Friday, November 2, 2012

Welcome!

I created this blog to document my experiences learning to play jazz guitar. Before you dismiss this project as yet another narcissistic exercise in self-promotion or self-help (I can see that dismissive smirk...really, I can), let me try to explain. Learning to play jazz is hard, really hard. Besides working with many great teachers face-to-face, I have found the web to be an invaluable tool. So many terrific blogs, websites, and videos are out there, and I have a learned a lot from them. It is time, I think, to give back a little and share my experiences. More than just a document of my progress, I hope the blog can be also be a guide to some of the better digital resources out there. And I also want to use this space to share some of my own documents, especially musical transcriptions and exercises.

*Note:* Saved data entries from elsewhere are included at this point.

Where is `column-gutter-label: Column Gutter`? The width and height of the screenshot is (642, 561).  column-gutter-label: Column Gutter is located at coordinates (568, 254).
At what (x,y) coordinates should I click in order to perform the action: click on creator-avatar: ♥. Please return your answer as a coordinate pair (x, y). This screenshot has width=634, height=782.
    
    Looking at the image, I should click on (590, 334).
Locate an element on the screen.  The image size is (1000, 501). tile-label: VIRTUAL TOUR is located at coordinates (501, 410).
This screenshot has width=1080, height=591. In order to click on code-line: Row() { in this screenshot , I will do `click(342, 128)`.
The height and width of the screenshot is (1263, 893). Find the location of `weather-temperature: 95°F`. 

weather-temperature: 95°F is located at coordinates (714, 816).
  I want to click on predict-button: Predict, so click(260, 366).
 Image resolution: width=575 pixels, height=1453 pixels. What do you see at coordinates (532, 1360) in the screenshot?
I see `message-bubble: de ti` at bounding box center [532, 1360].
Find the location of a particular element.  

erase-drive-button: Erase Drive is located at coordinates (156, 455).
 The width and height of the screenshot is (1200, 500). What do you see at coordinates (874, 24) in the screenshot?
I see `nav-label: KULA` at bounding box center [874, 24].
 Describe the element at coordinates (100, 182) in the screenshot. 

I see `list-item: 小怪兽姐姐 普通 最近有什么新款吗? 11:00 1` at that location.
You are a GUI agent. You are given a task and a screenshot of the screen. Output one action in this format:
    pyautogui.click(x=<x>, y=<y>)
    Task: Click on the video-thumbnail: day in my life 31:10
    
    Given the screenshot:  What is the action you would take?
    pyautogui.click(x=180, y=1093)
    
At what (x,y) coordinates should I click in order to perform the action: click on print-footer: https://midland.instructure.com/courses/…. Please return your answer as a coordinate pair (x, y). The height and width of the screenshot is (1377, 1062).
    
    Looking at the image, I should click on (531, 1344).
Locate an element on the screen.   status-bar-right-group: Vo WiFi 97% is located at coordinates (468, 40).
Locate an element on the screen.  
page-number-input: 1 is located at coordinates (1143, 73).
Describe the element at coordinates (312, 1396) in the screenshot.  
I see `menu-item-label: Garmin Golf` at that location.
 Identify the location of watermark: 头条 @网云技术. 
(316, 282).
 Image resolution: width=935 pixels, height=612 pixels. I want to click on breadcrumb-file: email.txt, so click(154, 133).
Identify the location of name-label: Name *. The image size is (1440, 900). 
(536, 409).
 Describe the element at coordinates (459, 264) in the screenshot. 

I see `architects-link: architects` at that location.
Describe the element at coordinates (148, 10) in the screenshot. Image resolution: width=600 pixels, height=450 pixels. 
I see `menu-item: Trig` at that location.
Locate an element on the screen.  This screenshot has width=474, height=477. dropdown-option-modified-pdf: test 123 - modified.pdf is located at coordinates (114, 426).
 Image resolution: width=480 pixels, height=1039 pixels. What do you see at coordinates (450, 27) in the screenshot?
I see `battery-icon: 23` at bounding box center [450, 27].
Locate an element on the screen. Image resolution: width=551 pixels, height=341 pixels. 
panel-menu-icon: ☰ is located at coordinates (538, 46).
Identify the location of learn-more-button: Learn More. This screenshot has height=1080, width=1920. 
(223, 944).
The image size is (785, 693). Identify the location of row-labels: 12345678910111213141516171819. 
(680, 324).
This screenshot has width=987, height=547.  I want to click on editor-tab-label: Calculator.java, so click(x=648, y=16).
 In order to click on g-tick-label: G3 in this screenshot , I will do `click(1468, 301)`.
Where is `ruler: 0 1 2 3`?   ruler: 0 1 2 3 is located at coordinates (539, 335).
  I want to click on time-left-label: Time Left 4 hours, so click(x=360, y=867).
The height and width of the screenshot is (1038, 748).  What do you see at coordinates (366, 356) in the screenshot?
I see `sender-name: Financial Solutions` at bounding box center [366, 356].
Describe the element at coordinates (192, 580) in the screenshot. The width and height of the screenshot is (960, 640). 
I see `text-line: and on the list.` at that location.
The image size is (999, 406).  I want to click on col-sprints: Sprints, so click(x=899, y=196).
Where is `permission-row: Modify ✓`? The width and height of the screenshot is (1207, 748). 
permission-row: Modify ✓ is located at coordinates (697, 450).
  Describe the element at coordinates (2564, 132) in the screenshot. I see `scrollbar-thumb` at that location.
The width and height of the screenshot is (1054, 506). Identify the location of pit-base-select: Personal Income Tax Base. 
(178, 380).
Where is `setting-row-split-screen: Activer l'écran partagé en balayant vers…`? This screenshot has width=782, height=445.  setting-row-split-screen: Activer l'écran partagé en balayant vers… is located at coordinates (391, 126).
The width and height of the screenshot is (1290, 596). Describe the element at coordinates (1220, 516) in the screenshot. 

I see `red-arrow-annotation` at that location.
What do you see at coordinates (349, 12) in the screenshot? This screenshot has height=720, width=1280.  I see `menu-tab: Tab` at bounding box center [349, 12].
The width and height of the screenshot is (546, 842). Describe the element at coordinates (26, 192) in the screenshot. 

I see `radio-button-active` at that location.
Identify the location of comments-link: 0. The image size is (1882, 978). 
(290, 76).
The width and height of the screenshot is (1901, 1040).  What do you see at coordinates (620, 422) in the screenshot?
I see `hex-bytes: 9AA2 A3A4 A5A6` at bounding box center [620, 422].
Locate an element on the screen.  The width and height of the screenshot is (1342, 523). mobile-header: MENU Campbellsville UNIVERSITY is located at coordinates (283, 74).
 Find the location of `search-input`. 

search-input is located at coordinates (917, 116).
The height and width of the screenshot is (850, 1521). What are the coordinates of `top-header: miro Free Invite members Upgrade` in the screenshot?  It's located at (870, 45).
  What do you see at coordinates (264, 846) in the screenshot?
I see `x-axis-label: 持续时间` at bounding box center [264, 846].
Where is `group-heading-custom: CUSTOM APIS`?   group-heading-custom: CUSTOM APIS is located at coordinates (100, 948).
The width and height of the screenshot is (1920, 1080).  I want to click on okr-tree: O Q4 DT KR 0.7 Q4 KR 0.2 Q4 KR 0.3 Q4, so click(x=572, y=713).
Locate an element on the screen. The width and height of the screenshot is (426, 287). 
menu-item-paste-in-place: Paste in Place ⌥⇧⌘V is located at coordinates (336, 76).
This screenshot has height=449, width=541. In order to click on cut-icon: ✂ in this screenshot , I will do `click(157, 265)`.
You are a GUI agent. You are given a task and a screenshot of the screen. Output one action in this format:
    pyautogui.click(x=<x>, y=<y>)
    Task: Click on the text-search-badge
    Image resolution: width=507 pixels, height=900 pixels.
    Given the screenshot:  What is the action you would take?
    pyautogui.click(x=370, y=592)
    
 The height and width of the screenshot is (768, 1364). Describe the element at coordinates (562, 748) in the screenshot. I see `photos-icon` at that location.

To get this started I am uploading a recently completed transcription of Jim Hall's marvelously concise solo on Stella by Starlight, from his 1957 Pacific Jazz record, Jazz Guitar. I initially found another transcription here, but I wasn't happy with it and decided to just start from scratch (note that it is written for guitar, so it sounds an octave lower than written). There are many things to say about this, but I was drawn to the solo mostly because I was so impressed by the strength of the melodic lines, how they carry through the changes. Right now I often feel "trapped" in the changes, even as I am starting to hear lines that, while marking the changes, have enough coherence to sound free of them. My favorite Hall solo—his first chorus on "I've Got You Under My Skin," from Intermodulations (with Bill Evans, 1966)—embodies this idea even more strongly. If you don't feel like doing it yourself, guitarist Steve Khan has a transcription on his great website (www.stevekhan.com).